Pull out every line of the records that contains the word "dimensions", and copy each one.
──────── Supplied data ────────
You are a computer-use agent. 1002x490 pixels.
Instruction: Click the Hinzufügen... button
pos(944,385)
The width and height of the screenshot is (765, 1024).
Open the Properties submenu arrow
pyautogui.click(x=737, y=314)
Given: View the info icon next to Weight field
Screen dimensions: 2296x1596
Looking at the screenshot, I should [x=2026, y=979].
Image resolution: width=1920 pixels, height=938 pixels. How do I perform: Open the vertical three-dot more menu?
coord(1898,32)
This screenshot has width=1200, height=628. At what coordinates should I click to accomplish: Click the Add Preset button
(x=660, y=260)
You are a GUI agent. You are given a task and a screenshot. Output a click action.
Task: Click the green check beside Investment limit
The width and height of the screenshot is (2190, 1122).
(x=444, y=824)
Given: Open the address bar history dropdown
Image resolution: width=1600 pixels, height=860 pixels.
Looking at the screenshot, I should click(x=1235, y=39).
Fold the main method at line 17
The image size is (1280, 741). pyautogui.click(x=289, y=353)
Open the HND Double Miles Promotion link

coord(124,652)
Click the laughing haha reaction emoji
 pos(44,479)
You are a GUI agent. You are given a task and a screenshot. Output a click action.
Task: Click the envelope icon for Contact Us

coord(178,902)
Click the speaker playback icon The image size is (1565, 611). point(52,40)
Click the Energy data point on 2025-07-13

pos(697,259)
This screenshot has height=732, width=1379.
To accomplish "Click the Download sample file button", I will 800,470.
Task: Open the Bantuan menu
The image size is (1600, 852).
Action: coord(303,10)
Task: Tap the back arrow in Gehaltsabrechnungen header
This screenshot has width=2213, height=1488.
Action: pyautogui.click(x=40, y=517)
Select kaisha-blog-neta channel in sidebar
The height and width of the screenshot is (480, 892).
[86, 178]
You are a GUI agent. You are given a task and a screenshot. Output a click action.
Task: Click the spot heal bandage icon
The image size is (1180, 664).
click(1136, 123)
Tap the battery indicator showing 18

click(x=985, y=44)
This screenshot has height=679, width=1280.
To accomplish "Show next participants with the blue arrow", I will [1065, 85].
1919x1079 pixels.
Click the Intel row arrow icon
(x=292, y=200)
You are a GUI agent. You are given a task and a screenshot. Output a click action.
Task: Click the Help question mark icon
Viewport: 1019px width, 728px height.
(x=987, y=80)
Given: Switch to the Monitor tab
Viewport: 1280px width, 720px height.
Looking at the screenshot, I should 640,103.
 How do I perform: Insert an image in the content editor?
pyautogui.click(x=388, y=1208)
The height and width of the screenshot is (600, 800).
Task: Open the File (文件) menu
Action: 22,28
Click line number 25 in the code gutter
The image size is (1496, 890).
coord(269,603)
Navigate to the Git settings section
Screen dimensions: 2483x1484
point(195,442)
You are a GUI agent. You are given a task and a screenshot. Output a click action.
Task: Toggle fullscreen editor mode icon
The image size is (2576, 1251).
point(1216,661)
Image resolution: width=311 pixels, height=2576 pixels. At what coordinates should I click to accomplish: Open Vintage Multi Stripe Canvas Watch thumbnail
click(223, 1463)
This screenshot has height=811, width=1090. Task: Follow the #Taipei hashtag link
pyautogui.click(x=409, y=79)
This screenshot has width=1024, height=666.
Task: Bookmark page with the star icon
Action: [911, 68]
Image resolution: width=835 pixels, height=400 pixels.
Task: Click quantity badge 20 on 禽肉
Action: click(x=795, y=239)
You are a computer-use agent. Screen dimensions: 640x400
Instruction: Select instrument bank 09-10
────────
**The reply**
Screen dimensions: 2296x1596
Screen dimensions: 2483x1484
You are a computer-use agent. Screen dimensions: 640x400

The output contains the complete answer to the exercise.